━━━ SUPPLIED DATA
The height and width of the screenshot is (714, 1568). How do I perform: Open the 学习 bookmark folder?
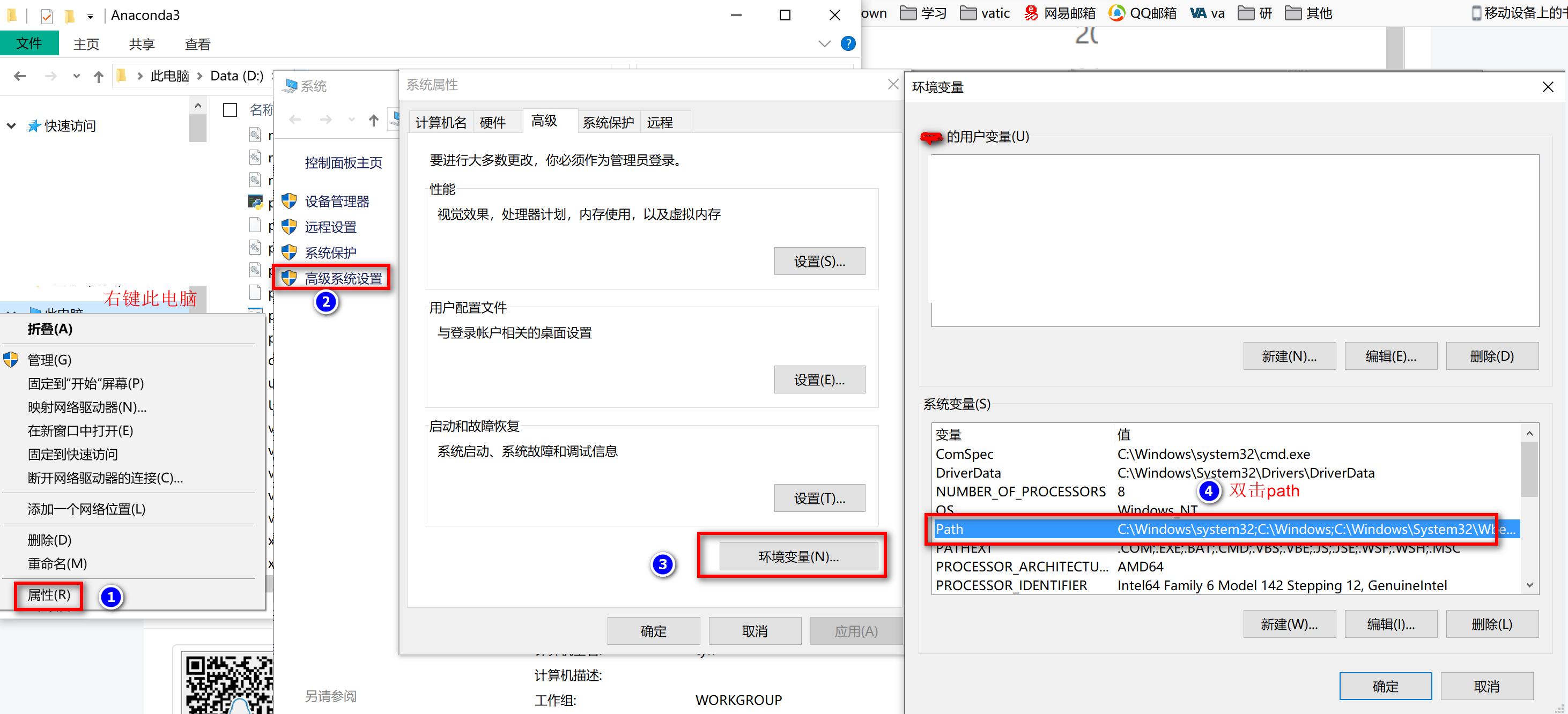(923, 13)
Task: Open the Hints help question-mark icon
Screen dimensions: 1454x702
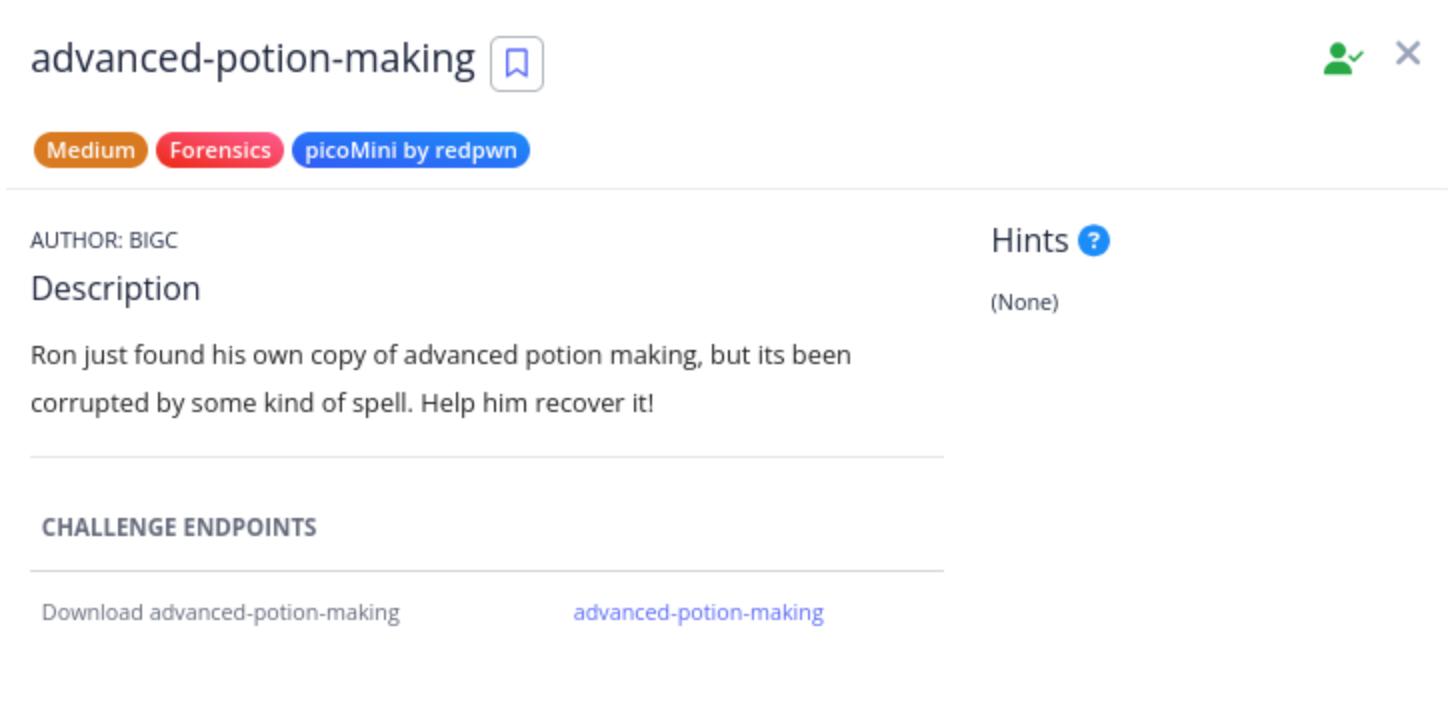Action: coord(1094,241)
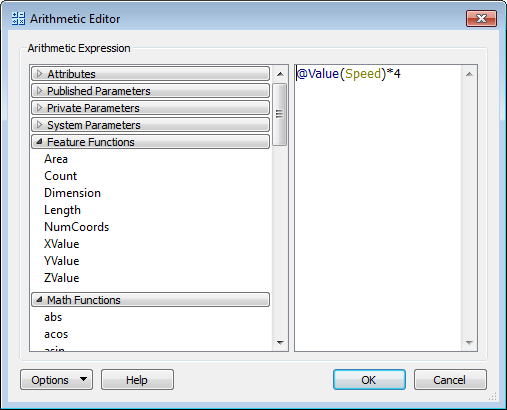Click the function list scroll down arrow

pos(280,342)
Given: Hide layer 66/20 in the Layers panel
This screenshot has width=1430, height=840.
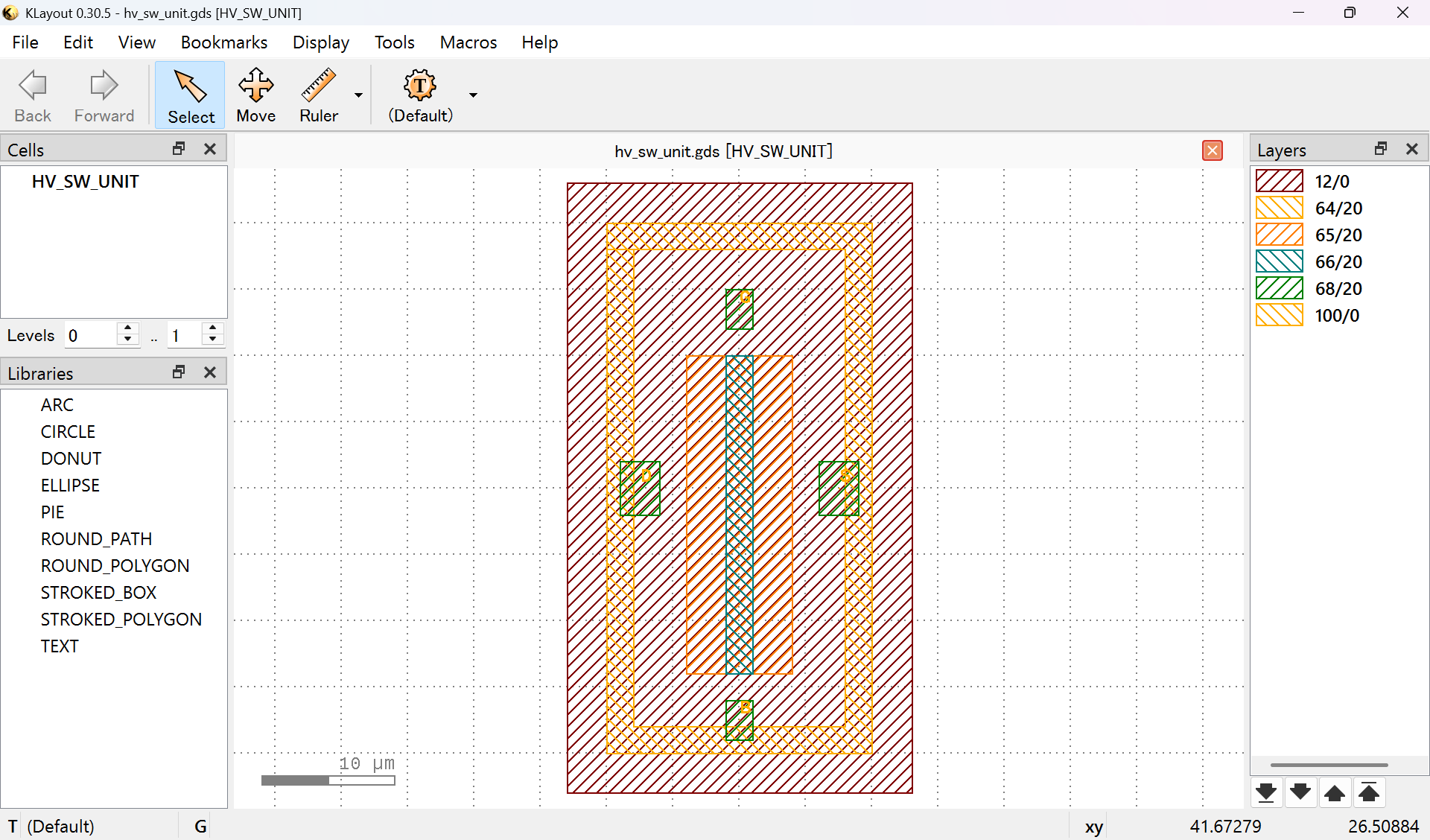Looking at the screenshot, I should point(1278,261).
━━━━━━
YOUR GOAL
Write out the entries above as a numbered list, one line per item, skipping blank lines and leaving out the pictures.

OUTPUT FOR THIS TASK
1. The height and width of the screenshot is (714, 1568). How do I perform: Open the 学习 bookmark folder?
2. (923, 13)
3. Task: Open the Hints help question-mark icon
4. Screen dimensions: 1454x702
5. Action: coord(1094,241)
6. Click the function list scroll down arrow
7. pos(280,342)
8. Given: Hide layer 66/20 in the Layers panel
9. This screenshot has width=1430, height=840.
10. Looking at the screenshot, I should point(1278,261).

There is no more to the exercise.